I have to say that it feels just impossibly intimidating to be having to find video clips as a part of sermon-writing. I'm feeling glad that our sanctuary is just too bright for projection.

Speaking of intimidating, I think that finding a music repetoire for Contemporary Worship, especially without violating copywrite law, is going to be the biggest trick of all. These Christian Churches can download their stuff off of websites and easily pay royalties. We UU's can't even easily use things from our own hymnals, not to mention finding a way to get permission to use, say, Cris Williamson's "Song of the Soul" as a worship tune.

Short takes

1. Even in informal worship, I think the preacher and band should be dressed up just a tad.
2. Looks like intergenerational bands work.
3. The band needs to have practiced enough that they can put energy into connecting with the congregation...eye contact, etc.
4. electronic drums: This was a great discovery. They can be played at a volume that would work in our sanctuary, they don't take up too much space, and they are not prohibitively expensive.

A Bird in Church for Pentecost


The moment we opened our church doors this morning, a curved bill thrasher flew in. Her(?) mate stayed outside and fussed, but she was confused by our big windows and couldn't find her way out, in spite of the attempts of at least a dozen people. With all our doors open, a second bird flew in...a young dove who was not confused by our windows because she didn't see them. She crashed and I carried her out, her little heart hammering in my hands, wondering at this coincidence; in 20 years, I only remember one other time we've had a bird in the sanctuary, why in the world would we have two in a week!

But, of course!

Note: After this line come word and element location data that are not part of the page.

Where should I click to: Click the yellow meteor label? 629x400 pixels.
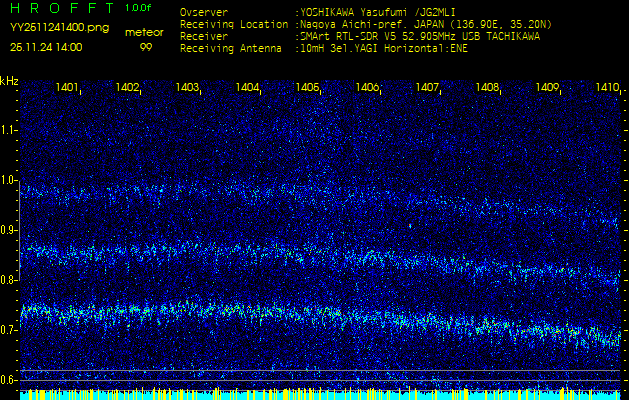145,32
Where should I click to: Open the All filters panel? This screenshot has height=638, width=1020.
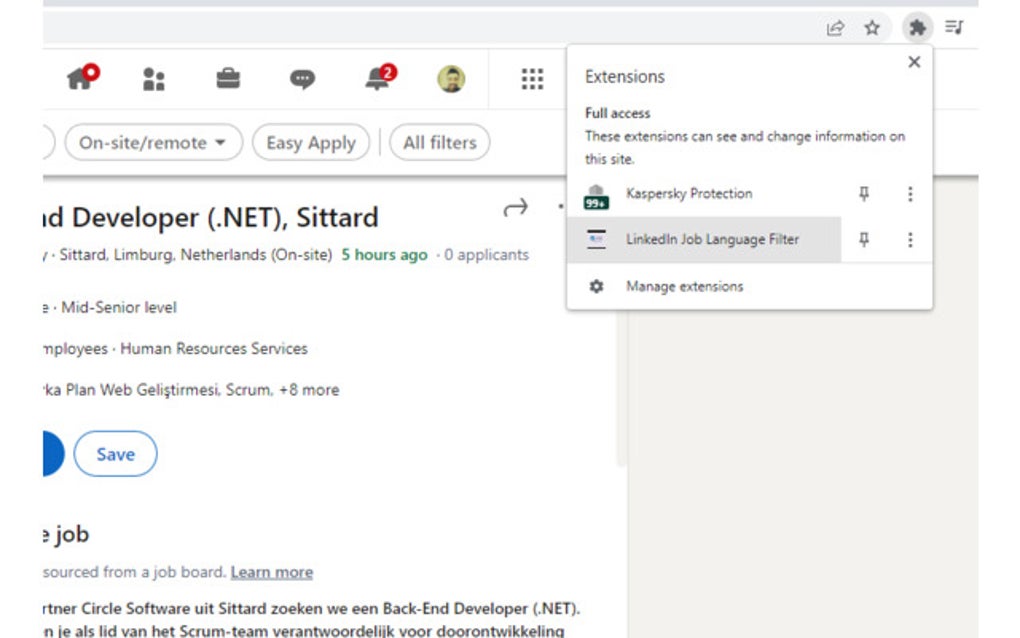[x=439, y=142]
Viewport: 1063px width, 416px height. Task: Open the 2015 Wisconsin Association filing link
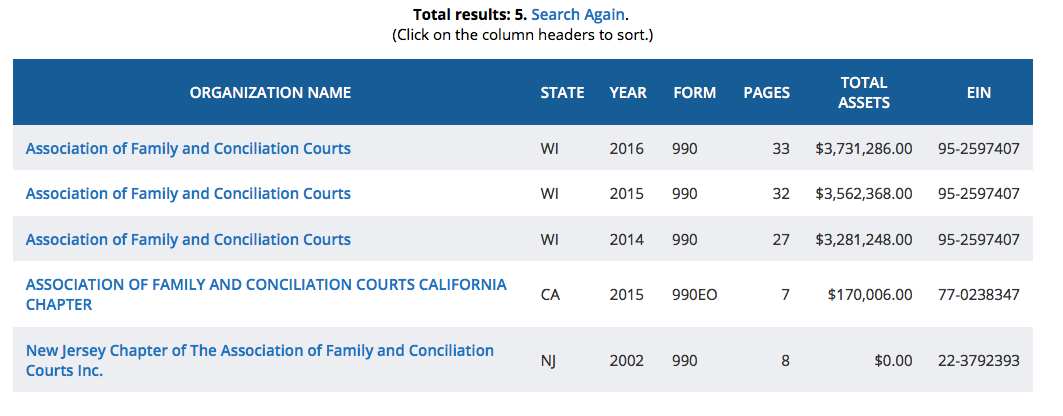(188, 193)
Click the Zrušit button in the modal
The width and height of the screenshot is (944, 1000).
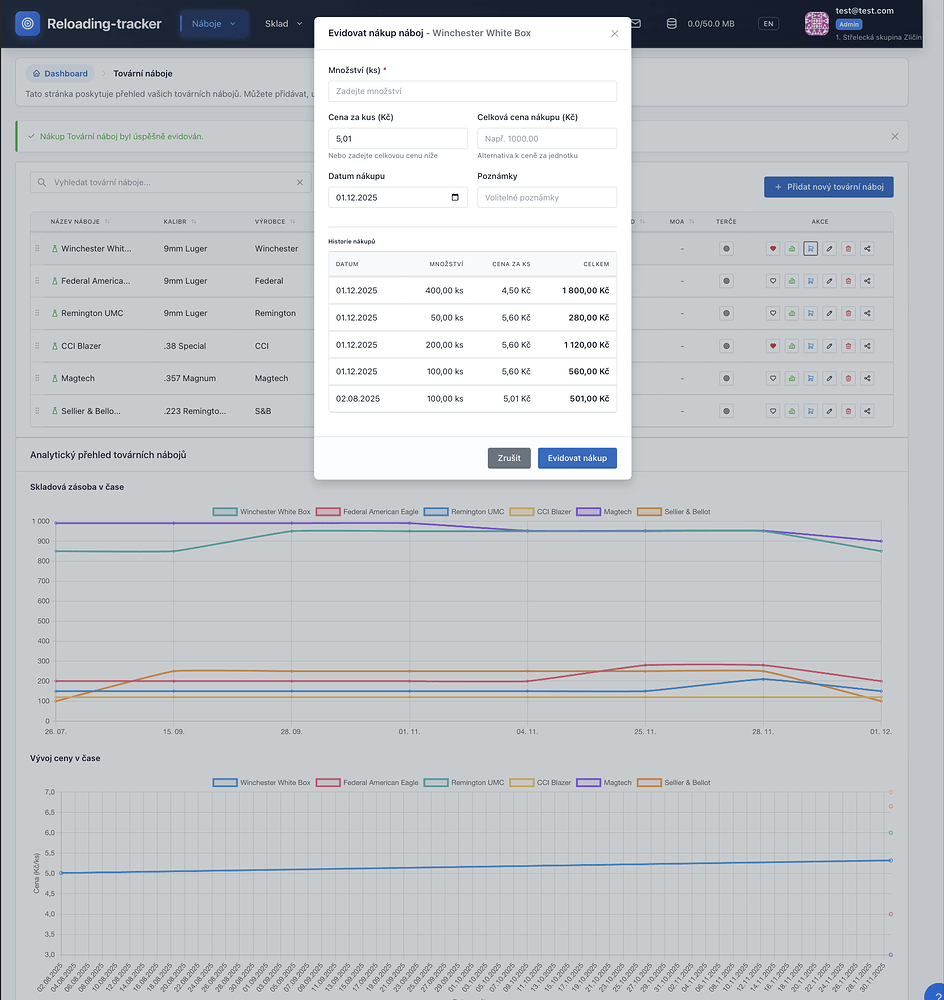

This is not just Mothers Day, it is Pentecost...that day in the Christian Calendar when the Spirit (often depicted as a bird) came upon all the people who could suddenly understand each other's many languages.

The Thrasher and her holiday were noted by the lay leader before the chalice was lit, and she provide a good deal of amusement through the first service and the first half of the second service, strutting along the top of our mural and making short flights through the crowd. She seemed to like the music. She spent the prayer of the second service eyeing the side door which had been left open for her and departed on the stroke of the Amen. We all did feel blessed...and relieved...

Wednesday, May 07, 2008

Kinda Sad about Hillary

I voted for Obama in our state primary, and I can't say that I like her much, but as the handwriting is on the wall, I have to say...I'm kinda sad about Hillary. It would have been cool to have a woman president.

Hope for the Shade Problem

So what I've been doing in my spare time is obviously not blogging. It's the season to put in the garden, and I'm experimenting with hanging tomato plants to make up for the loss (to shade) of a chunk of my garden. So...meet Chaco, a chocolate cherry tomato, and Ceila, a Celebrity tomato. We'll see how they work...

In the background are the apple and peach trees up top, and invisible in the mulch, three more tomato plants, and cukes and squash under the mesh tunnel (that's for squash borer control.)
I've planted carrots for the first time since I was about 6 and planted a row in my mother's garden which I could not bring myself to thin. My mother believed in learning by experience...so I learned. It's taken 50 years to try again. Now that's a scary thought!

IMG00033.jpg

Now, this picture is not as much fun...it shows the totally pathetic shipment of pepper plants for which I paid $16.95 plus shipping. This picture makes them look good...you don't see the blackened leaves. Only about three of these plants are wroth taking a chance on planting. They were definitely damaged during shipping; the tips of their leaves are black. But mostly they are just puny, leggy little things. What a disappointment!